*** Exercise text
NEW ORLEANS — LMTA's HB 789 by Rep. Major Thibaut (D-New Roads) is scheduled for 9:00 a.m. Monday April 16 in the House Civil Law Committee.

This bill was brought on behalf of LMTA to put an end to phantom medical expenses, a key factor as to why so few insurance providers will do business in Louisiana. As an example, a medical procedure may be billed to an injured party and/or their insurer for $200,000 with $100,000 in "write-offs or write-downs." The plaintiff and his private or public insurer are only responsible for paying $100,000. Yet, the plaintiff can sue and will recover the $200,000 from the defendant. Louisiana auto accidents are nearly twice as likely to have "injuries" than the national average - that means our industry is paying twice as many phantom damages.

Here are some key facts:

  • The courts currently allow plaintiffs to recover medical expenses that were never actually paid by anyone. In the trucking industry, this is called "phantom damages" because they aren't real.
******
Work task 1:
Summarize the HB 789 text in two sentences.
Work task 2:
Answer each question from the HB 789 text:
(a) At what time and in which committee is the bill scheduled?
(b) In the $200,000 billing example, how much are the plaintiff and his insurer responsible for paying?
(c) How do Louisiana auto accidents compare with the national average for "injuries"?
Work task 3:
Continue the HB 789 text from its last bullet point, adding further entries to the list of key facts.
The material is unrelated to the HB 789 text.
*** Material provided
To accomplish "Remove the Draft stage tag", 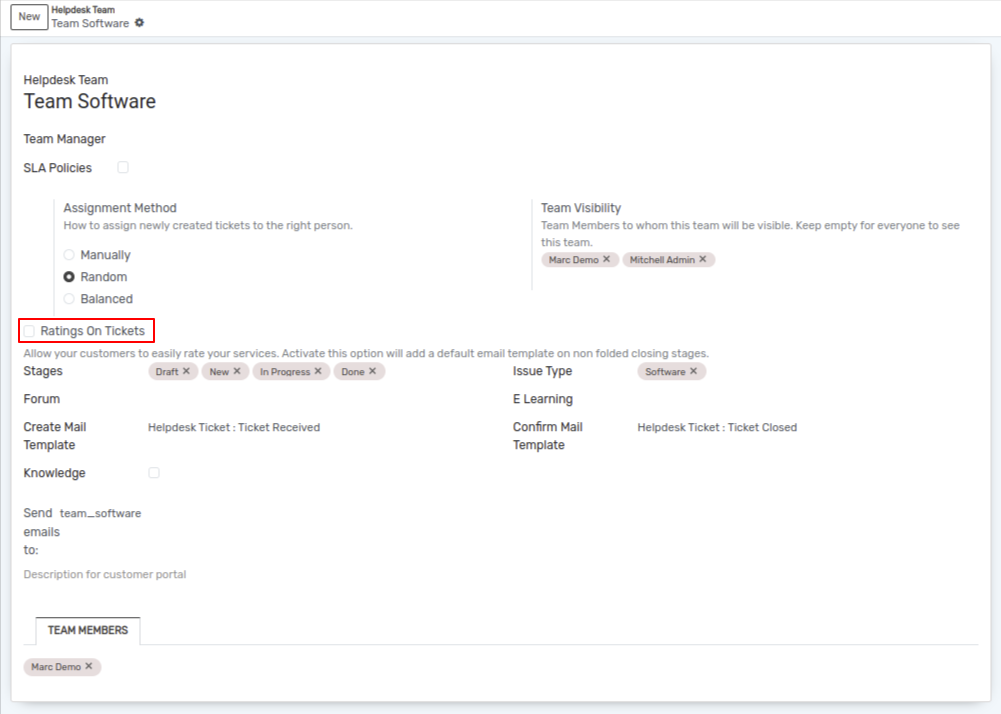I will (x=186, y=371).
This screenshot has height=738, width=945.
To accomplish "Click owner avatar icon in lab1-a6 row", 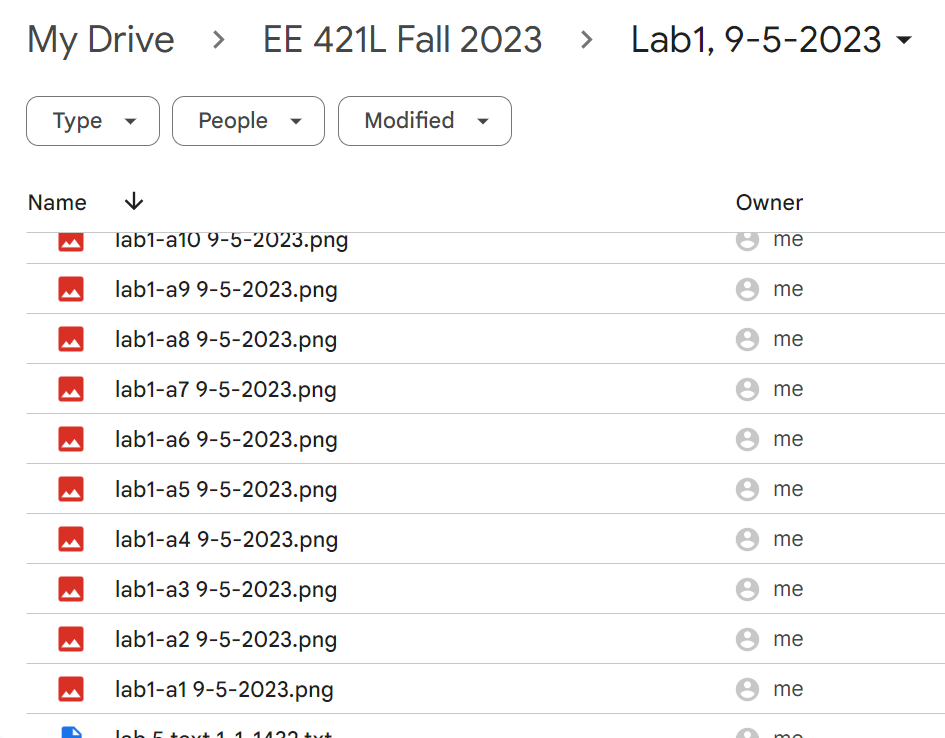I will click(747, 439).
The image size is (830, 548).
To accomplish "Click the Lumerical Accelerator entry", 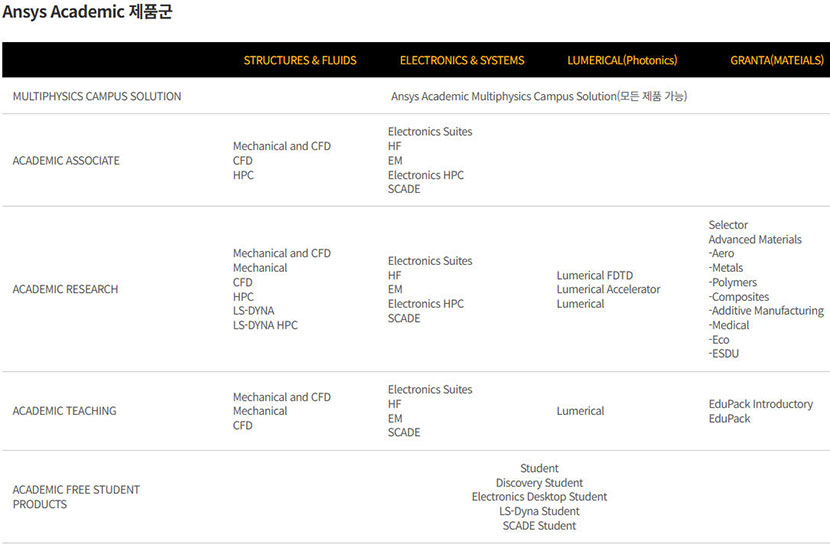I will pyautogui.click(x=608, y=290).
******
Written answer 1:
LMTA's HB 789, sponsored by Rep. Major Thibaut (D-New Roads), is scheduled for 9:00 a.m. Monday April 16 in the House Civil Law Committee. The bill is meant to end phantom medical expenses, billed amounts that no one actually paid but that plaintiffs can still recover from defendants, which the text names as a key reason so few insurance providers do business in Louisiana.

Written answer 2:
(a) 9:00 a.m. Monday April 16, in the House Civil Law Committee.
(b) $100,000.
(c) They are nearly twice as likely to have "injuries" as the national average.

Written answer 3:
  • As an example, a medical procedure may be billed to an injured party and/or their insurer for $200,000 with $100,000 in "write-offs or write-downs." The plaintiff and his private or public insurer are only responsible for paying $100,000. Yet, the plaintiff can sue and will recover the $200,000 from the defendant.
  • The number of auto accidents in Louisiana is slightly higher than the national average, but the number of accidents with "injuries" in Louisiana is about twice the national average. That means twice as many phantom damages facing the trucking industry. 
  • Knowing that we face phantom medical expenses, particularly in the common cases where it’s "his word versus mine" on fault, trucking companies can't risk going to trial. Our insurers will settle almost every time. This drives up insurance costs tremendously. 
  • Some trucking companies are starting to install cameras on trucks to help defend themselves, but this is very costly and as long as plaintiffs are entitled to phantom damages, frivolous lawsuits will keep coming and Louisiana will have higher than average accidents with "injuries."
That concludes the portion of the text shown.